> I don't understand how AI scrapers make up such a large percentage of traffic ...

marginalia_nu · 2025-07-08T16:12:59 1751991179

Yeah it seems the implementation of these web-aware GPT queries lacks a(n adequate) caching layer.

Could also be framed as an API issue, as there is no technical limitations why search provider couldn't provide relevant snapshots of the body of the search results. Then again, might be legal issues behind not providing that information.

NitpickLawyer · 2025-07-08T17:00:07 1751994007

Caching on client-side is an obvious improvement, but probably not trivial to implement at provider-level (what do you cache, are you allowed to?, how do you deal with auth tokens (if supported), when searching a small difference might invalidate cache, and so on).

Another content-creator avenue might be to move to a 2-tier content serving, where you serve pure html as a public interface, and only allow "advanced" features that take many cpu cycles for authenticated / paying users. It suddenly doesn't make sense to use a huge, heavy and resource intensive framework for things that might be crawled a lot by bots / users doing queries w/ LLMs.

Another idea was recently discussed here, and covers "micropayments" for access to content. Probably not trivial to implement either, even though it sounds easy in theory. We've had an entire web3.0 hype cycle on this, and yet no clear easy solutions for micropayments... Oh well. Web4.0 it is :)

CaptainFever · 2025-07-08T16:54:44 1751993684

A caching layer sounds wonderful. Improves reliabiltity while reducing load on the original servers.

I worry that such caching layers might run afoul of copyright, though :(

Though an internal caching layer would work, surely?

======

### Exercise prompt
Extract word for word the passage of the thread on AI scrapers and caching that opens with the words containing "Another content-creator avenue" and closes with "queries w/ LLMs.".

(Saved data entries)
======

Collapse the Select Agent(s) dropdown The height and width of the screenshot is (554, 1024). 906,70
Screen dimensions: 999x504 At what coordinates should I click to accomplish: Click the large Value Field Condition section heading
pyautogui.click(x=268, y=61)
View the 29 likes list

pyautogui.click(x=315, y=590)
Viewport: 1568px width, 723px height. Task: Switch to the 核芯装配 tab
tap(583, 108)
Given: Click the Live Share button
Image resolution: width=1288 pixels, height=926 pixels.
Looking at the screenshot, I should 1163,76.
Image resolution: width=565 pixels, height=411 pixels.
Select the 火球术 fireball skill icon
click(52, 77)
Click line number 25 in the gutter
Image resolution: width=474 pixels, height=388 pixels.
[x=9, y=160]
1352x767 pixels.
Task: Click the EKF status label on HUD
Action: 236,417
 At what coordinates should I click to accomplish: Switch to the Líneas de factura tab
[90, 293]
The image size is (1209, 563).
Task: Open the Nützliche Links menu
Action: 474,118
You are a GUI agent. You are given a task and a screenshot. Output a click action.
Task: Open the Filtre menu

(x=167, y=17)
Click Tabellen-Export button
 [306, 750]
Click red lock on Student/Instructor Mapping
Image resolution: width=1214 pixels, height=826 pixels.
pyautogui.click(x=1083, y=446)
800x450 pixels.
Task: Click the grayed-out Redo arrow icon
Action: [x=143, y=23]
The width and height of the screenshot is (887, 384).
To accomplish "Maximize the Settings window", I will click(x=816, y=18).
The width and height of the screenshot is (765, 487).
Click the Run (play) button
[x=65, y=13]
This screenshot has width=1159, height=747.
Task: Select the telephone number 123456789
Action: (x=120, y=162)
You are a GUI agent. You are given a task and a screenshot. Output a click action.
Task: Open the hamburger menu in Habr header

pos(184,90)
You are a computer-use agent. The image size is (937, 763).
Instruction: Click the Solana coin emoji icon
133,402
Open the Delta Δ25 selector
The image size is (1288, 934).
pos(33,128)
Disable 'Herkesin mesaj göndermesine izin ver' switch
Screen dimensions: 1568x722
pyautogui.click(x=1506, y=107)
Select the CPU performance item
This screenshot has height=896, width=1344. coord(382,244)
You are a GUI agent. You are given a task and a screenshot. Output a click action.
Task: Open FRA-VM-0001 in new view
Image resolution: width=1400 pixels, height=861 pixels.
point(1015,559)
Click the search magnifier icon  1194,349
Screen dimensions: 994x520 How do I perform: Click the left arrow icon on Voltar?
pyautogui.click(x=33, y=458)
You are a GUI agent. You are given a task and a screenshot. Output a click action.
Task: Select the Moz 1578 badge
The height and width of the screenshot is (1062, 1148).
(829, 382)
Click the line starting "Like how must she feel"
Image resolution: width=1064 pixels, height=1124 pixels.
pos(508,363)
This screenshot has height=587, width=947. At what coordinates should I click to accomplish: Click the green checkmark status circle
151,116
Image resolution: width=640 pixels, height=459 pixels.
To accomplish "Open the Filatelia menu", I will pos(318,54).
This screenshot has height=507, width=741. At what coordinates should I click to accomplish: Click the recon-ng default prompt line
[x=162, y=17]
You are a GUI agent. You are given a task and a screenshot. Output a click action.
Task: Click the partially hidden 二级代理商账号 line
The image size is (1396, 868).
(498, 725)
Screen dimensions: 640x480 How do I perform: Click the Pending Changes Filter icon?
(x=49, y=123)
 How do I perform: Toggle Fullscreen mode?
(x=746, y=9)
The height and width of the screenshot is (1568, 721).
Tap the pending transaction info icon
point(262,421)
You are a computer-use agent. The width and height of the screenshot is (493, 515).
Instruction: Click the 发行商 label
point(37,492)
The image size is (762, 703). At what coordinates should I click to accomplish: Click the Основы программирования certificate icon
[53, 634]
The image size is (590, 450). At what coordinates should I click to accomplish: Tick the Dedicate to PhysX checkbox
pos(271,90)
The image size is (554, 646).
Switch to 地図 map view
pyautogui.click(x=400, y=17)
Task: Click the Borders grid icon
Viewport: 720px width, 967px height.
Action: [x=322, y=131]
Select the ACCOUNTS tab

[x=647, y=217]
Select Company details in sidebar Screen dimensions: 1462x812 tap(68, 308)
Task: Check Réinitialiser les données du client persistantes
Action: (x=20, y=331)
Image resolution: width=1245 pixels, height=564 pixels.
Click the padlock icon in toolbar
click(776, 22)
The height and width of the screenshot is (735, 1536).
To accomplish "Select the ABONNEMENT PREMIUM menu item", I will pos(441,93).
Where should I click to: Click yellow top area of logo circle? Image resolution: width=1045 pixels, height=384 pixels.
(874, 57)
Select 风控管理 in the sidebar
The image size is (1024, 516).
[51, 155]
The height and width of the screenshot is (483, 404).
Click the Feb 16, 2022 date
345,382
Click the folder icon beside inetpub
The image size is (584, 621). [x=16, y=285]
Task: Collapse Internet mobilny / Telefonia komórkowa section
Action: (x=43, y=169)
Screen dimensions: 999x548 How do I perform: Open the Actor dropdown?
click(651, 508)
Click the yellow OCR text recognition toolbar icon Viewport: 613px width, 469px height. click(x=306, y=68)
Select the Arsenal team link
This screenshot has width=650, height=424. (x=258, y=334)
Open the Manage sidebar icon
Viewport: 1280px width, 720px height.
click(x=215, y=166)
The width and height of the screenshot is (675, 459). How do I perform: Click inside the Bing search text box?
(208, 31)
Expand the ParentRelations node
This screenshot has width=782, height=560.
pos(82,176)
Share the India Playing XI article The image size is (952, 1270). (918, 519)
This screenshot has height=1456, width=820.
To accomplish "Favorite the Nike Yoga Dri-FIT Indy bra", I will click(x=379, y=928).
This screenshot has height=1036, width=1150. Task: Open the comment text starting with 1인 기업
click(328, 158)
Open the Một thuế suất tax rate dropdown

======

### Your solution
Another content-creator avenue might be to move to a 2-tier content serving, where you serve pure html as a public interface, and only allow "advanced" features that take many cpu cycles for authenticated / paying users. It suddenly doesn't make sense to use a huge, heavy and resource intensive framework for things that might be crawled a lot by bots / users doing queries w/ LLMs.